Le 24 juillet 1840, les ouvriers cordonniers et bottiers de Paris se rassemblèrent à la barrière du Roule, place des Ternes. Deux jours plus tôt, les tailleurs avaient fait de même au même endroit.
La barrière du Roule, à la limite de la ville, était le lieu de réunion habituel des ouvriers qui voulaient s'organiser hors d'atteinte de la police parisienne. En cet été 1840, plusieurs corps de métiers y convergèrent successivement pour protester contre deux pratiques que les travailleurs regardaient comme leurs ennemis principaux : le marchandage et la durée excessive du travail.

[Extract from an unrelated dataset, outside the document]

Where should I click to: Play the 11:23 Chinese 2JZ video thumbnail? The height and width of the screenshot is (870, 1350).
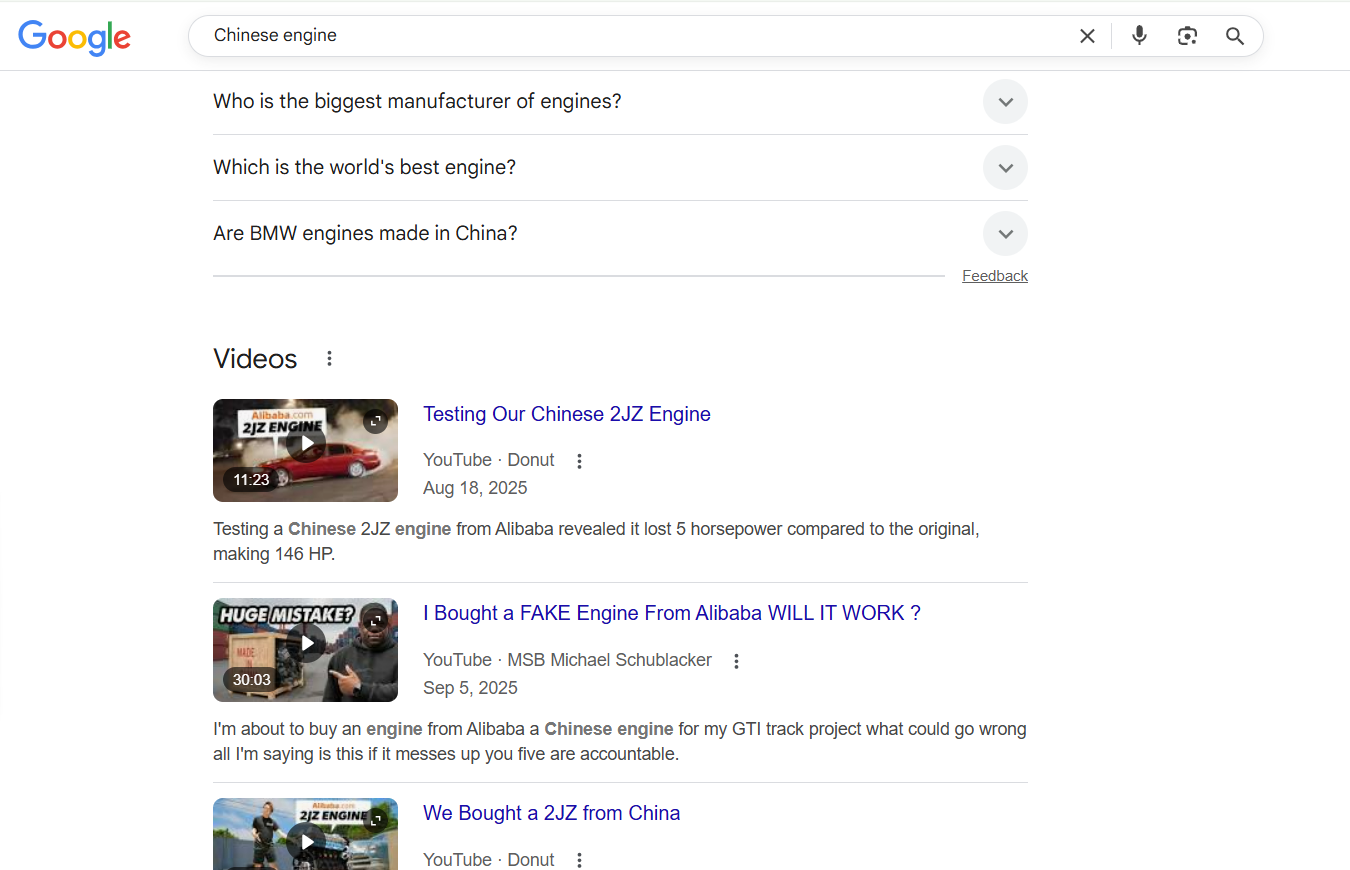point(305,444)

Le marchandage consistait à sous-traiter le travail par l'intermédiaire d'un entrepreneur qui prenait sa part avant de payer l'ouvrier — un système qui permettait de réduire les salaires réels sans en avoir l'air. Les cordonniers et bottiers — qui travaillaient souvent à domicile ou dans de petits ateliers de quartier — y étaient particulièrement exposés.
Cette grande agitation de l'été 1840 fut l'une des premières actions ouvrières coordonnées de l'histoire sociale française : plusieurs métiers, plusieurs jours de rassemblement, un mot d'ordre commun contre le marchandage. Elle annonçait les journées de juin 1848 et, plus loin, les grandes grèves de la IIIe République.
Le gouvernement Thiers finit par disperser les rassemblements et arrêter plusieurs meneurs. La barrière du Roule retrouva son calme. La question du marchandage resta entière encore des décennies.